Bauern für nachhaltige Wirtschaftsweise
Als sinnvollere Alternativen haben die Landwirte der Stadt Lampertheim aufgefüllte Kiesgruben vorgeschlagen, wie bei Kies Kern oder ehemals Kies Knödler in Schwimmbadnähe vorhanden. Beide Flächen böten ebenfalls jeweils mehr als 5 Hektar für eine aufgeständerte Photovoltaikanlage, seien jedoch für landwirtschaftliche Zwecke nicht brauchbar. Auch im Arbeitskreis Energie, in dem die Landwirtschaft mit einem Sitz vertreten ist, haben die Landwirte ihre Lösungsvorschläge vorgestellt. So können Dächer von großen öffentlichen Gebäuden mit Photovoltaik ausgestattet werden.

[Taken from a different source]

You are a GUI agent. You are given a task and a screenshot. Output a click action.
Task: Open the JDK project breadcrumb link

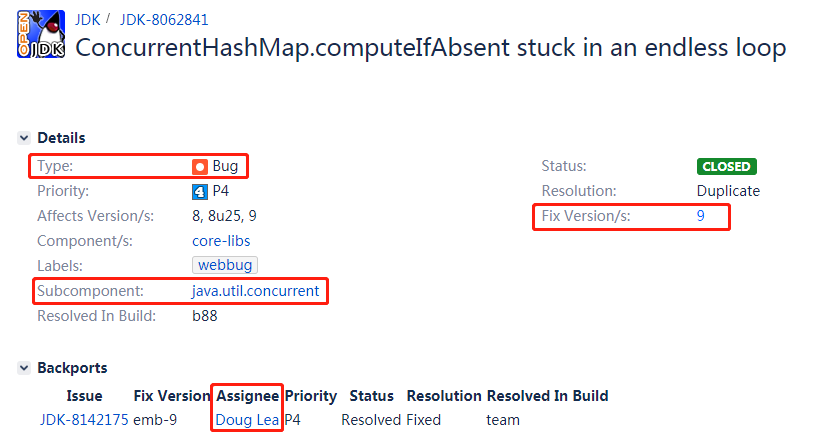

Möglicherweise sei die BASF interessiert, auf ihrem Gelände Photovoltaik zu installieren – die Stadt Lampertheim sollte das Gespräch suchen, finden die Landwirte. Für den Klimaschutz durch erneuerbare Energien haben die Landwirte noch eine weitere Idee – wie früher mit den Rheinmühlen könnte die Wasserkraft des Rheins genutzt werden, jetzt für eine kontinuierliche Stromversorgung. Geeignet für Photovoltaikanlagen seien die Dächer großer Logistikhallen wie in Bürstadt, meint Billau. Ist Landwirtschaft unter einer aufgeständerten Photovoltaikanlage im Bruch möglich? Auf diese entscheidende Frage haben die Landwirte eine Antwort: Feldgemüse wie Kartoffeln, Zwiebeln oder Bohnen wird unter den Anlagen nicht wachsen können. Maschinengängig müsste die Anlage zudem sein, was wegen der Ständer nicht zu erwarten sei. Eine Beregnung wie bisher wäre nicht möglich. Erst im vergangenen Jahr sei auf eigene Kosten ein weiterer Beregnungsbrunnen installiert worden. Auf diese Ackerflächen, die im Besitz der Stadt Lampertheim sind, sei die Gemeinschaft der Landwirte für die Eigenversorgung der Bevölkerung mit landwirtschaftlichen Produkten angewiesen. Wegen der historisch bedingten Realteilung müssten die Bauern ihre Anbauflächen häufig pachten und wegen der Fruchtfolge untereinander tauschen.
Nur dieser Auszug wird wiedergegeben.